RDNA 3 explodiert bei 144 Hz regelrecht
Absolut schockierend ist die Leistungsaufnahme von AMDs neuen RDNA-3-Grafikkarten im High-End-Segment, wenn in Ultra HD 144 statt 60 Hz auf dem Desktop genutzt werden. Aus 17 Watt bei der Radeon RX 7900 XTX werden dann mal eben satte 104 Watt. Auf dem Windows-Desktop – das ist regelrecht irre! Kein Wunder, dass der Kühler nicht in der Lage ist, mehr als 100 Watt ohne Lüfter abzuführen.
Auffällig ist dabei, dass sämtliche Radeon-Grafikkarten mehr Energie mit 144 Hz als bei 60 Hz benötigen, wenn auch nicht in dem Maße wie RDNA 3. Die Radeon RX 6800 XT kommt dann auf 43 statt 8 Watt, bei den anderen AMD-GPUs sieht es genauso aus. Ganz anders dagegen die GeForce-Probanden, die dies in den meisten Fällen nicht großartig interessiert. Ja, die GeForce RTX 4070 Ti benötigt bei 144 Hz 32 statt 19 Watt, was aber eine deutlich geringere zusätzliche Leistungsaufnahme als bei AMD ist. Zudem betrifft dies primär nur das Modell, die meisten anderen ziehen nur eine Handvoll Watt mehr.
Beim Dual-Monitor-Betrieb sieht es bei 144 Hz für AMDs RDNA 3 logischerweise nicht besser aus, dasselbe gilt für den realitätsnahen Fensterbewegungstest und die HDR-Videowiedergabe auf YouTube. Immerhin: Nochmals mehr Energie benötigen die Grafikkarten dann nicht. Ganz mysteriös wird es jedoch bei der Wiedergabe eines SDR-Videos auf YouTube, denn dann zieht die Radeon RX 7900 XTX statt 104 Watt plötzlich geringere 72 Watt.

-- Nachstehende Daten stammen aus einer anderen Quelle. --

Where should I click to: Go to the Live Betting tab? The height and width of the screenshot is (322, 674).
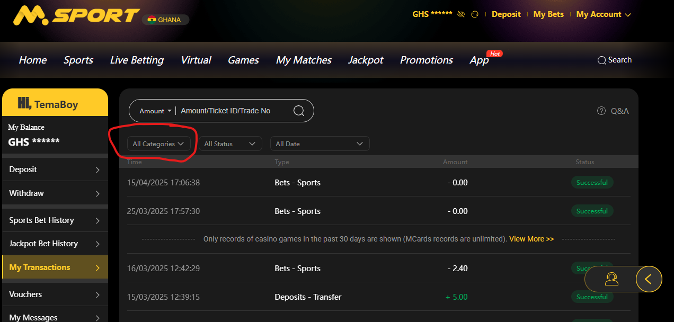click(137, 60)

Wie dies überhaupt sein kann, ist völlig unklar, denn der Monitor wird ja trotz eines 4K60-Videos immer noch mit 144 Hz in Ultra HD angesteuert. Das Verhalten ist aber absolut reproduzierbar. Zumal die älteren Radeon-Ableger sich so nicht verhalten und bei der Videowiedergabe mehr Energie brauchen als auf dem Windows-Desktop.
Doch warum verhalten sich Radeons (und vor allem RDNA 3) bei 144 Hz so?
Es stellt sich noch die Frage, warum sich Radeon RX 7900 XTX und Radeon RX 7900 XT bei 144 Hz auf dem Desktop so völlig verschieden zu alten Radeons und sich Radeons generell anders als GeForce-Grafikkarten verhalten. Es ist offensichtlich, dass sämtliche AMD-GPUs beziehungsweise deren Display-Engine anders als die Nvidia-Ableger offenbar ihren DPM-State nicht mehr halten können, wenn die Bildausgabe deutlich schneller erfolgen muss (knapp 8,3 Millionen Pixel 144 statt 60 Mal pro Sekunde). Auch Nvidia-GPUs können das teilweise nicht, aber selbst dann sind die Auswirkungen davon nicht im Ansatz so hoch wie bei AMD.
Und dies ist ein nicht zu unterschätzender Nachteil. Bei RDNA 2 konnte das noch quasi ignoriert werden. Ja, die Leistungsaufnahme der Grafikkarte vergrößerte sich dann, ist aber zumindest nicht völlig aus dem Ruder gelaufen und es gab auch keine dadurch entstehende Probleme mit dem Fan-Stop. Bei RDNA 3 beziehungsweise zumindest den zwei RX-7900-Modellen ist dies nun anders. Auch zwischen den AMD-Generationen hat sich also etwas geändert – zum Schlechteren hin. Seit dem Launch von RDNA 3 steht das Verhalten so zwar als Bug in den Release-Notes sämtlicher Radeon-Treiber, doch hat sich diesbezüglich eben seit fünf Monaten absolut nichts geändert. Und ein UHD-144-Hz-Display ist bei Käufern einer RX 7900 XT/XTX sicherlich keine Seltenheit. Das ist etwas, was AMD unbedingt angehen muss. Und zwar schnellstmöglich, nicht irgendwann.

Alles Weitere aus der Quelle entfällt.